▶ **STATED PROBLEM**: Between the lines holding "The image size" and "The height and width of the screenshot is (980, 1218).", inclusive, swap "badge icon" for "medal icon" and rewrite those entries with everything else unchanged. Leave the pictures out of your answer.

▶ **DATA IN THIS EXERCISE**:
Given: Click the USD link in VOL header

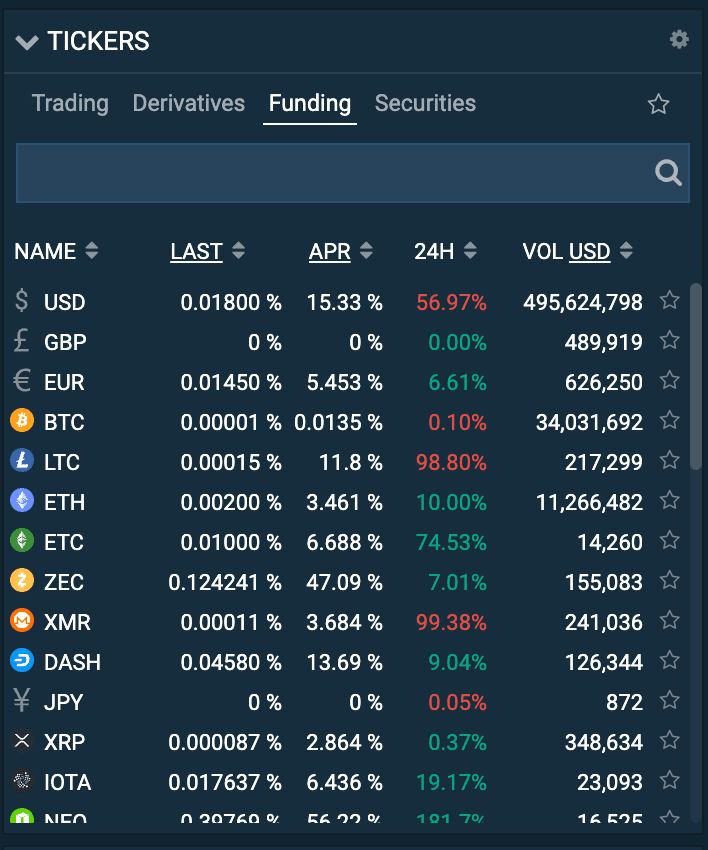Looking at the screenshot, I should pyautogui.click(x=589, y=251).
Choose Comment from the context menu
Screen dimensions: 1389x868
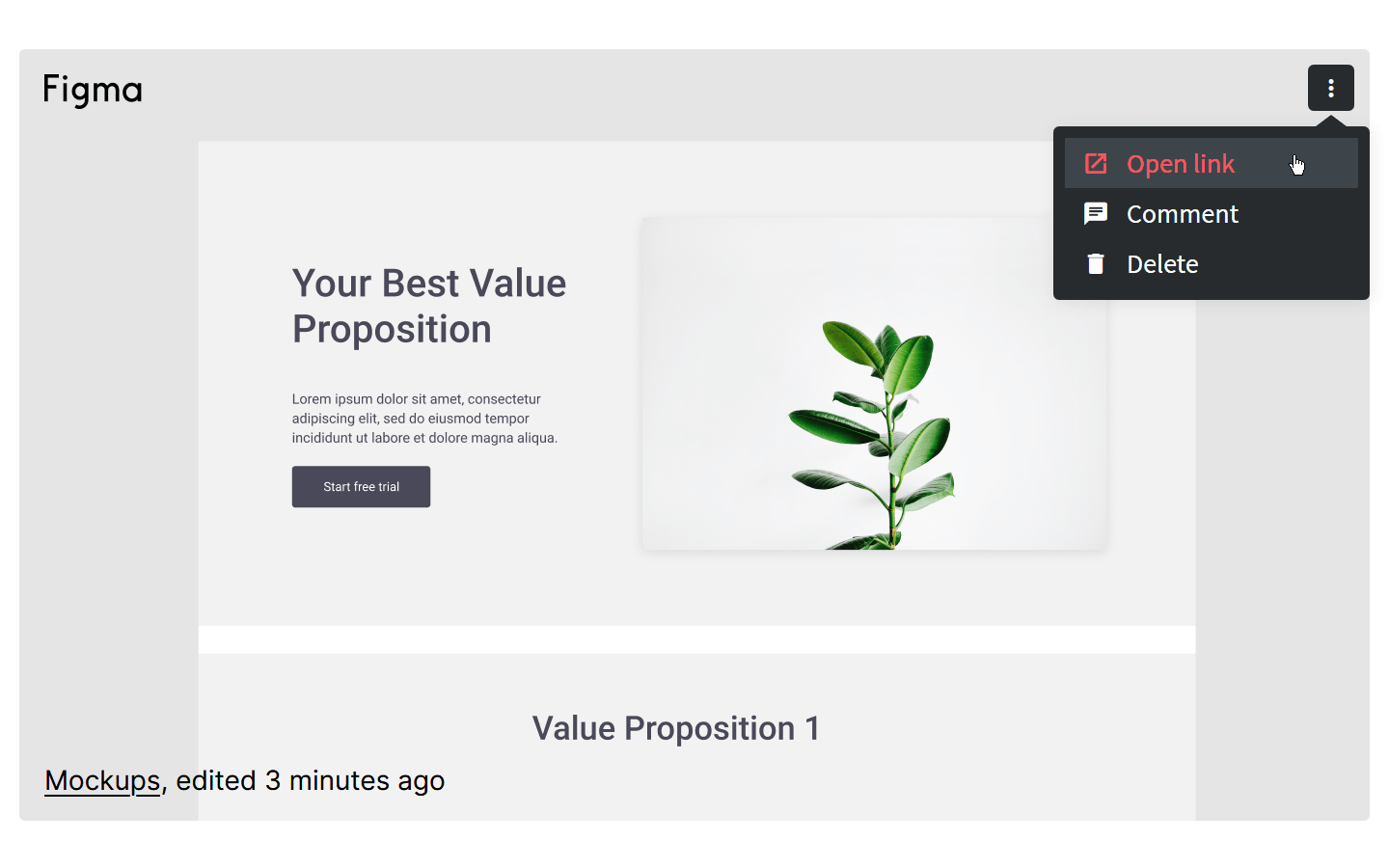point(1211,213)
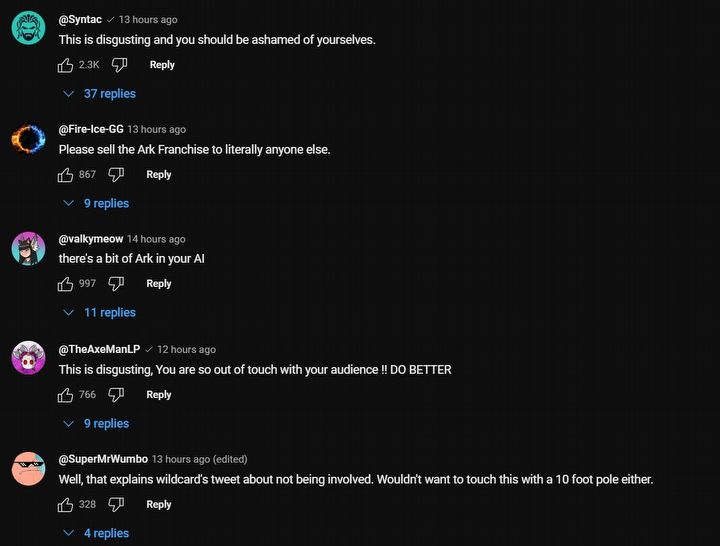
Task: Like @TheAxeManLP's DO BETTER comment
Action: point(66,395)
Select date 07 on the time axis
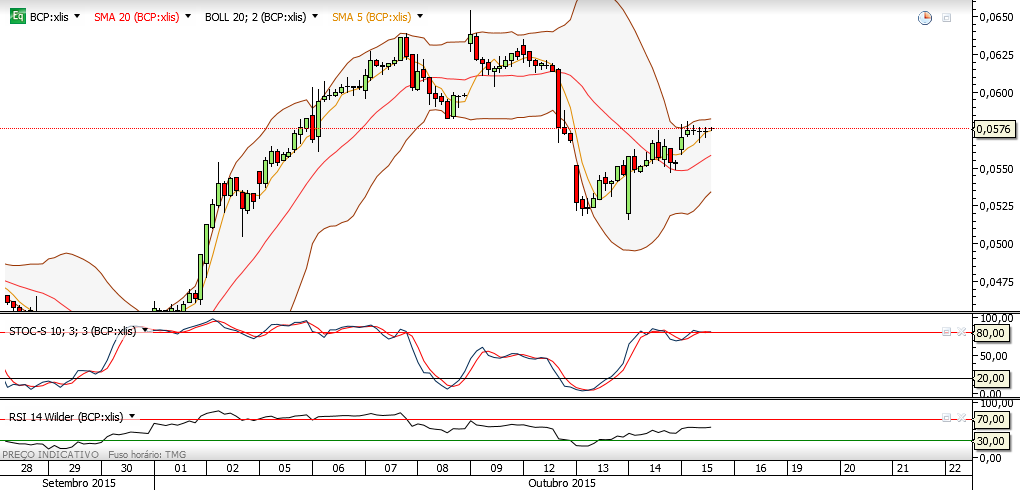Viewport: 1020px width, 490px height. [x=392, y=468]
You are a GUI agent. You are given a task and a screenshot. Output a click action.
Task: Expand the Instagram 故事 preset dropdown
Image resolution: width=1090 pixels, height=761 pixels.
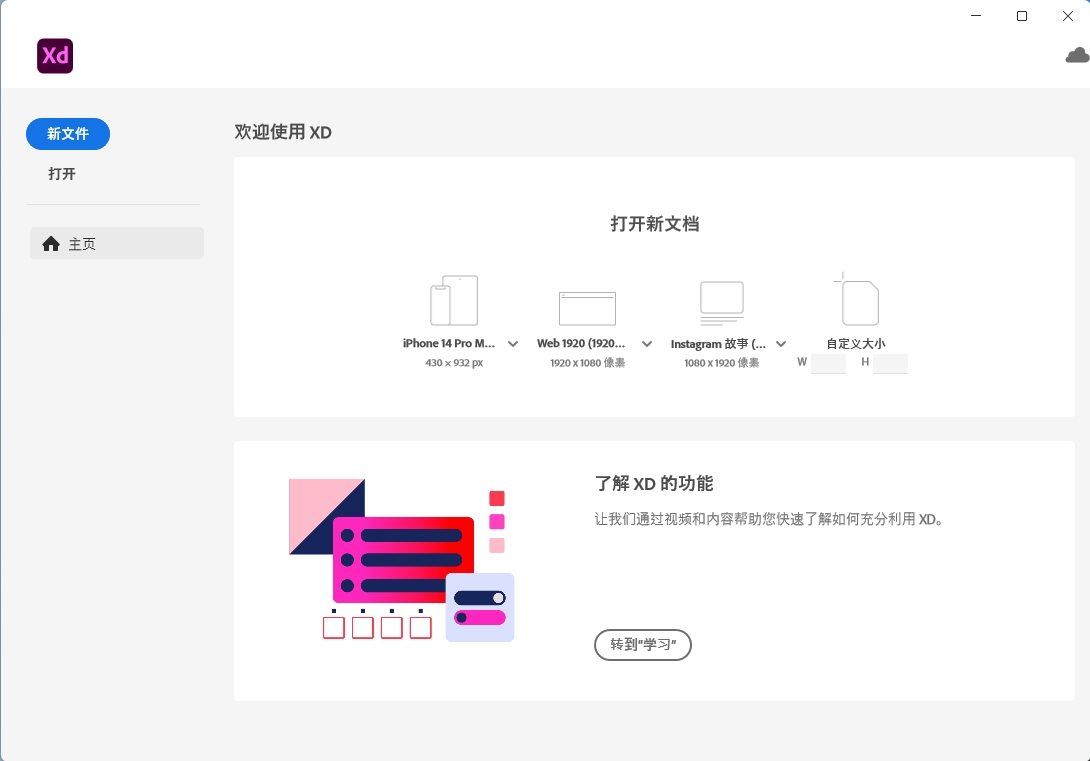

==

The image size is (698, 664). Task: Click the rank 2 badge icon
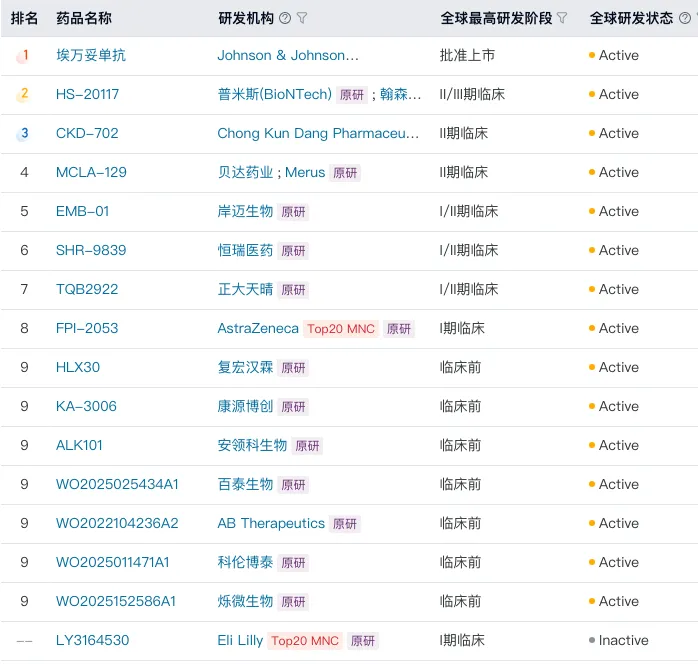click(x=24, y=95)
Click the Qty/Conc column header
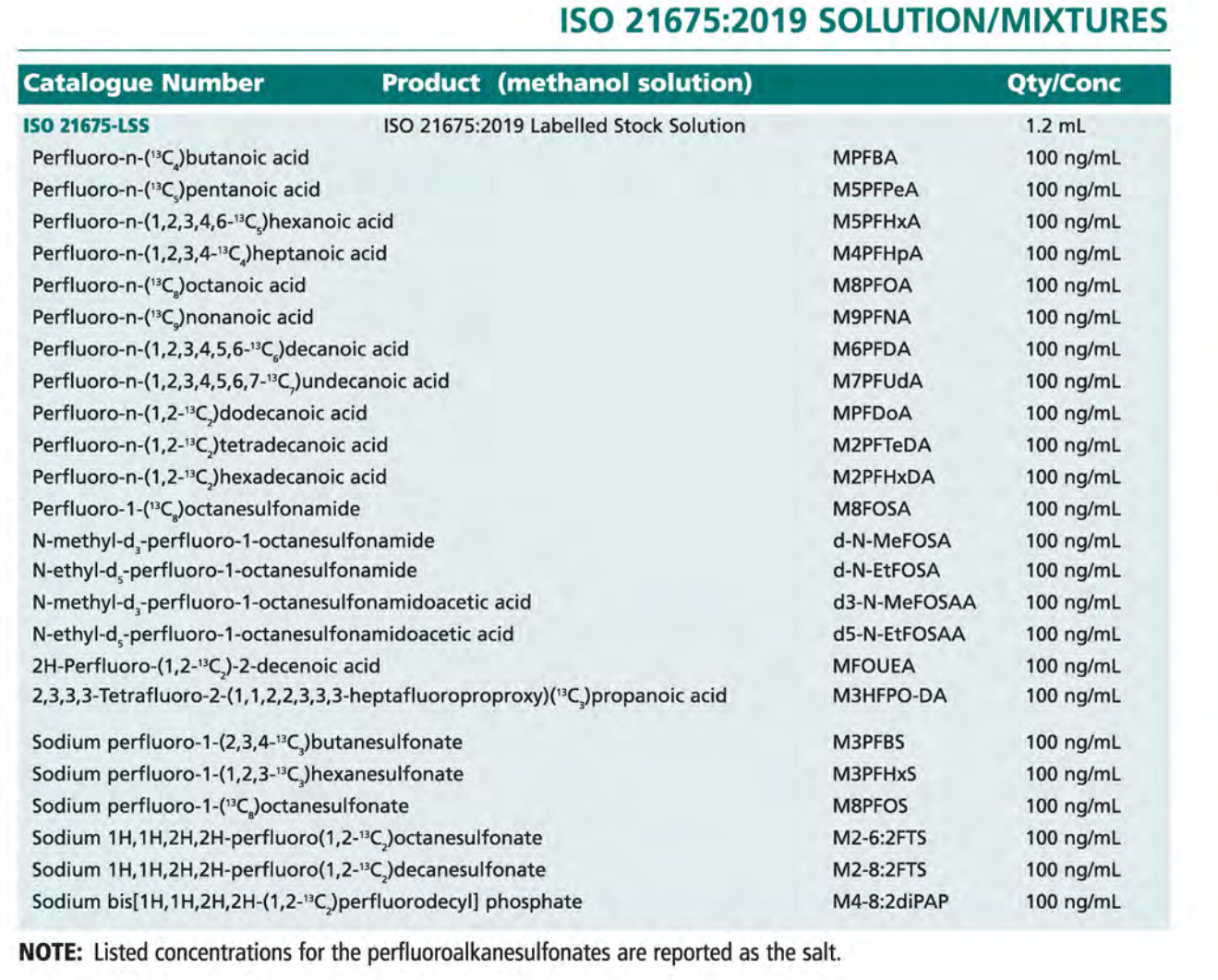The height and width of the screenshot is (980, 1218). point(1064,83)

---

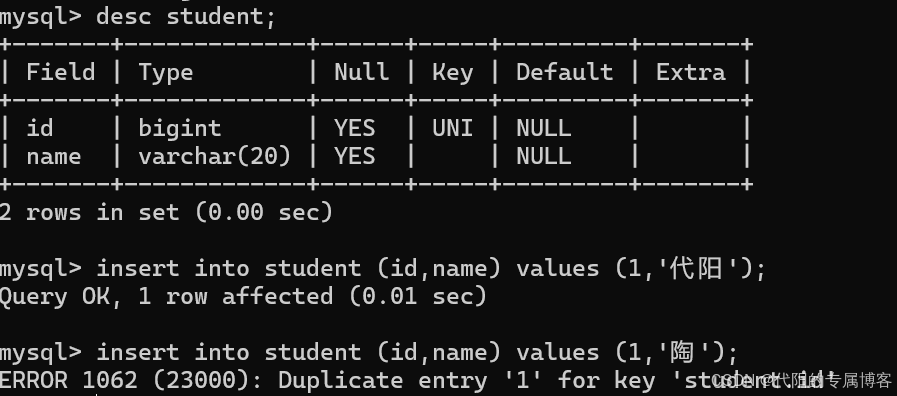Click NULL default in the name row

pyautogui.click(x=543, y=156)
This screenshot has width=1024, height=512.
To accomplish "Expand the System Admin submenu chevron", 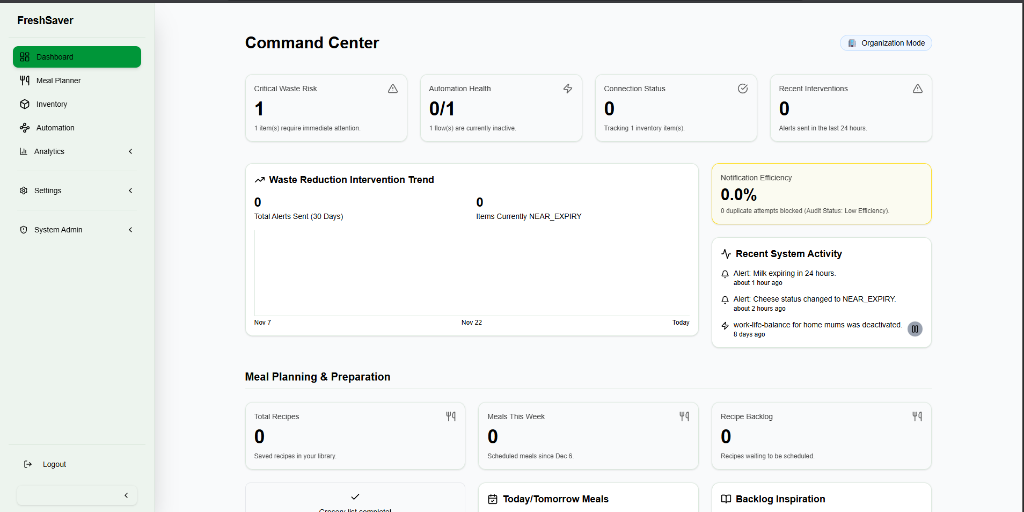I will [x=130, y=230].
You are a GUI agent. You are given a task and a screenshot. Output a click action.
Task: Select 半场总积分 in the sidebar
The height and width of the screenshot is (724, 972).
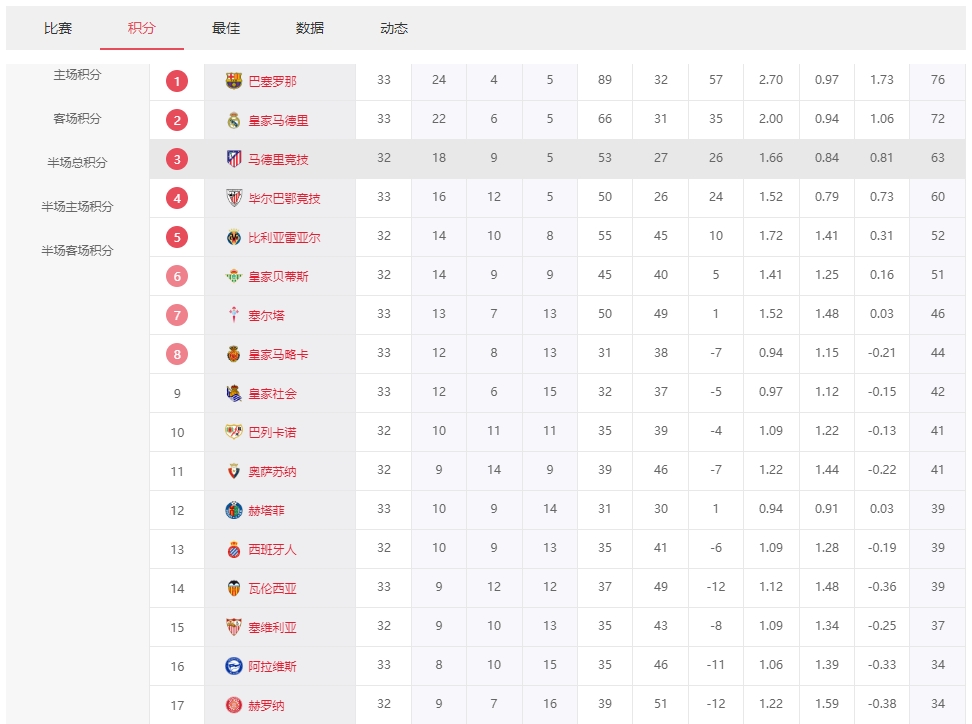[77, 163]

▶ **EXERCISE RESULT**:
The image size is (698, 664). Task: Click the rank 2 medal icon
click(x=24, y=95)
Click the Qty/Conc column header
The height and width of the screenshot is (980, 1218). point(1064,83)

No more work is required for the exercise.